The state must also grapple with a pension crisis — and this year’s budget did not include any meaningful efforts to reform the system. The budget funds the full $10.1 billion required by state law to bring the $140 billion in long-term pension debt to 90% funding by the year 2045.

Pritzker included a pension reform proposal in his February budget, which would add another few years onto the “ramp” of increasing payments into the funds — but bring the state’s pension systems to 100% funding by 2048. Lawmakers did not include that proposal in this year’s budget.

“I certainly will make sure that it gets a hearing, and I expect that we’ll be able to do something that will put us in even better fiscal shape than we already are in,” Pritzker said.

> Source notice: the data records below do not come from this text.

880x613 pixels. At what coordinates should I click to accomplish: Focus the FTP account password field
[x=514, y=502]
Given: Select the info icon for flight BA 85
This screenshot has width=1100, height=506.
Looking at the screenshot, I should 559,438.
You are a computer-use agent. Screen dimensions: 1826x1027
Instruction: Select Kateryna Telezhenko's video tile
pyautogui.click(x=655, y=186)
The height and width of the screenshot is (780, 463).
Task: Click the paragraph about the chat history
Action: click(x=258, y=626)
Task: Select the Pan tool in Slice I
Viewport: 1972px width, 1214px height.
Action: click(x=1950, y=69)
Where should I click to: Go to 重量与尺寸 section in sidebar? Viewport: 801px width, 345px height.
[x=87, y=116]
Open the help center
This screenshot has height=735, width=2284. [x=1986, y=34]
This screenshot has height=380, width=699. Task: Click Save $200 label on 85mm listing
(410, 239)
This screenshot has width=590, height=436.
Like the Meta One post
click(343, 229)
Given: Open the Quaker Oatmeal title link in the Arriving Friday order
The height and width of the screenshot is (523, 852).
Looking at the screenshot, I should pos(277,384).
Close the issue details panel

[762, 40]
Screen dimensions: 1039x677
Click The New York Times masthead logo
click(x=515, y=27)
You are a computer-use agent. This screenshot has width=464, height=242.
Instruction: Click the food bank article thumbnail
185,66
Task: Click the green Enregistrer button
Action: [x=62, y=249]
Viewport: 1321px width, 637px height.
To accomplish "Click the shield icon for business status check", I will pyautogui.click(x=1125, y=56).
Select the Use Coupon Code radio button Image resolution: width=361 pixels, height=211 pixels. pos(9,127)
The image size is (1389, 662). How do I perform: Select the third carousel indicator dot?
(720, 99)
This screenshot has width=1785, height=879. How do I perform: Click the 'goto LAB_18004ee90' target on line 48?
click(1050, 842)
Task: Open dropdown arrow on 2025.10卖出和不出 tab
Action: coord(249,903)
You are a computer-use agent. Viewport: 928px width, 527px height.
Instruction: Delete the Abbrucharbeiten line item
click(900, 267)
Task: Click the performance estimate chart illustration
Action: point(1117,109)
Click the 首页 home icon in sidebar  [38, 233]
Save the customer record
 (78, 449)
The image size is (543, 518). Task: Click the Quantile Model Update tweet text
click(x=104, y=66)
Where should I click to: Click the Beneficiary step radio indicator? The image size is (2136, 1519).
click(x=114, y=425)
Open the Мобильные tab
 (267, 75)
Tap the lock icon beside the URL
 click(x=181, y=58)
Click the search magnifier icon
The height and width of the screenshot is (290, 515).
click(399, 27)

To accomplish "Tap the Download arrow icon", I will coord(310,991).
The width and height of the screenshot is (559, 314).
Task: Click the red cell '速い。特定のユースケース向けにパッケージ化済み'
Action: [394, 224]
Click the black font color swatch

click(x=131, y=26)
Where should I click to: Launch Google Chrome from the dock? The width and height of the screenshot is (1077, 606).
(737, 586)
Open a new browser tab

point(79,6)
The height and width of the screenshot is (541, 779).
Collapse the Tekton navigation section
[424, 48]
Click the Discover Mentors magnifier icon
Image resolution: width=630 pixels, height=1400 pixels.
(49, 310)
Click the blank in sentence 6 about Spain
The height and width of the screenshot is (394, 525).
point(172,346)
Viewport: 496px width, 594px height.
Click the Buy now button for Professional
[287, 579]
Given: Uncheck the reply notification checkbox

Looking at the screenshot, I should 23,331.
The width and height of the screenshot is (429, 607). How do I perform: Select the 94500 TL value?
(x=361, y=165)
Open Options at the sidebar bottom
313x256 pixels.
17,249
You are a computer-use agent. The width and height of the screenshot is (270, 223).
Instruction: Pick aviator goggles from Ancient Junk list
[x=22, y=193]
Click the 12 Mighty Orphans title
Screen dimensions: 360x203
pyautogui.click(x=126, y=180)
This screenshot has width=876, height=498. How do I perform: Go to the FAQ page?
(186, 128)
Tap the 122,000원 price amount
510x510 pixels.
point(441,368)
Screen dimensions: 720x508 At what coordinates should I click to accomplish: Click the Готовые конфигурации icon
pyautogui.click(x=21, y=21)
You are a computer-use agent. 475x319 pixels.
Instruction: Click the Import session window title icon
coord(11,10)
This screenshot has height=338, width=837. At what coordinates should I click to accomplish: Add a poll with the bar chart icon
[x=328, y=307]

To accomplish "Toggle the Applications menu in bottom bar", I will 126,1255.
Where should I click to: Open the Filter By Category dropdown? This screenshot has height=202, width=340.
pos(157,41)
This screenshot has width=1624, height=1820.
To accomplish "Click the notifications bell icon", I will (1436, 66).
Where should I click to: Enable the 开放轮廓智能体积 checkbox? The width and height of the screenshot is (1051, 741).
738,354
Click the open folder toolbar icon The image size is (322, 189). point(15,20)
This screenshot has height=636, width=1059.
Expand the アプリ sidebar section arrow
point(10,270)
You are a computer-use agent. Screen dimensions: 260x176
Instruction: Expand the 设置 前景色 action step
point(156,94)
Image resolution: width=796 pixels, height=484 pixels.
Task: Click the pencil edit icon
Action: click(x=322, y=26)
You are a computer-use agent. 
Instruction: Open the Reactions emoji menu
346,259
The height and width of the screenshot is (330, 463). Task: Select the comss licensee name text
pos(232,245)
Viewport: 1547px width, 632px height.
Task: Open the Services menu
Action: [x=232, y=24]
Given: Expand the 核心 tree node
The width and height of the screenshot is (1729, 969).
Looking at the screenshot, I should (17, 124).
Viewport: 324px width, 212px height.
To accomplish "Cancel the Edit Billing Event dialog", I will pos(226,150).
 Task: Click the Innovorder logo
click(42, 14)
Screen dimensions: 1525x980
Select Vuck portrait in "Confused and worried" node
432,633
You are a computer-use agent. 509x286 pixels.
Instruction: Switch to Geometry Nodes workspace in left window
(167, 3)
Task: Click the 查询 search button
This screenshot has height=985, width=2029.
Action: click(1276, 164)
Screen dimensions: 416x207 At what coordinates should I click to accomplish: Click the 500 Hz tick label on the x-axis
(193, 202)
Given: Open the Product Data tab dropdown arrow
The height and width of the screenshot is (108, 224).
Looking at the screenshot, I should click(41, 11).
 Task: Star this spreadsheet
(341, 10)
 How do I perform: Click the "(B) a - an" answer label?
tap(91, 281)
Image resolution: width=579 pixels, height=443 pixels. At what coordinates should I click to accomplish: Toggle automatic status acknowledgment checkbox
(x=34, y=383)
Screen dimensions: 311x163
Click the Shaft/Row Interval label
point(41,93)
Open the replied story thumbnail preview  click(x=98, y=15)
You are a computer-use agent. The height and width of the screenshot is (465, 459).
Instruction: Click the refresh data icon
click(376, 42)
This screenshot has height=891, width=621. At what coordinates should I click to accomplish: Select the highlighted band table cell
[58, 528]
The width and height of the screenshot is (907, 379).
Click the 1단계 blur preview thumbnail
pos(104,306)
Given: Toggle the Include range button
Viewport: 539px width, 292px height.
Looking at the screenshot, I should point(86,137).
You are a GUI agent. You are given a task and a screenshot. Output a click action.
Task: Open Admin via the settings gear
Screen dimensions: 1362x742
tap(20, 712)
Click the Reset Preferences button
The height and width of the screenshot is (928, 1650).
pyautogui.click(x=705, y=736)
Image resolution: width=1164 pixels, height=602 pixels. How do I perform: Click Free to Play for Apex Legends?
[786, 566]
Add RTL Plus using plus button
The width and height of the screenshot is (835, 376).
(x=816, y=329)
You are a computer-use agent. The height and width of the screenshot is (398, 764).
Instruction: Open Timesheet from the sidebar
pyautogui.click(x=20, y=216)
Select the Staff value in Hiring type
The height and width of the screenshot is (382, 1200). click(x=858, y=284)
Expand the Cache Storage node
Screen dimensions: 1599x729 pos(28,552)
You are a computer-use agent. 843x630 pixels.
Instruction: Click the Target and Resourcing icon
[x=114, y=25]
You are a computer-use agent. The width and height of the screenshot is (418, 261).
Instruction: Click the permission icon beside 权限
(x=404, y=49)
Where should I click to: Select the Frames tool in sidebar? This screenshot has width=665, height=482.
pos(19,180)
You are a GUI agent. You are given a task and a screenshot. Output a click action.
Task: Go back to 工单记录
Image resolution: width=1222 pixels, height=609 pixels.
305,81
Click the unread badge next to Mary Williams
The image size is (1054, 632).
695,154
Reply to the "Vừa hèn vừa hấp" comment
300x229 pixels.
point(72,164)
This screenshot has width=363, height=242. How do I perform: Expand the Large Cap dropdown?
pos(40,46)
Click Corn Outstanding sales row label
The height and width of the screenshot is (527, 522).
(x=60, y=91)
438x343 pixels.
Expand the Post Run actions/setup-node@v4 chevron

Republicans have repeatedly derided the budget, saying Democrats are adding new programs that the state can’t afford, instead of making meaningful cuts that will ultimately help taxpayers. They also feel left out of the process, with the supermajority — and Pritzker’s office — taking control of budget priorities.

There were also partisan potshots. In both the House and Senate debates, Republicans cited the budget’s inclusion of $182 million in funding for migrants and $440 million in health care costs for undocumented people as proof that the budget prioritizes noncitizens.. Illinois Republican leader John Curran, Downers Grove, on Wednesday accused Pritzker of raising taxes on “Illinois families and businesses to pay for the migrant crisis.”

“In six short years, Gov. Pritzker has raised the cost of state government by over 30% and expanded noncitizen spending from a few million dollars per year to nearly a billion dollars per year today,” Curran said. “It is grossly unfair for Gov. Pritzker to raise taxes on Illinois families and businesses to pay for the migrant crisis he created.”

For its part, the governor’s office said the budget includes tax benefits for businesses, including the change in net operating loss deductions for corporations that is more generous for businesses in that it will allow up to $500,000 in losses to carry over, which will result in tax savings. It also cites the franchise tax repeal, which the governor has increased four times since 2020.

A business and development package cleared by lawmakers will extend the state’s research and development tax credit until 2032, create a tax credit for quantum companies and extend the Economic Development for a Growing Economy, or EDGE, tax credit from 10 to 15 years.

The budget implementation and the revenue bills must be signed before the fiscal year begins July 1.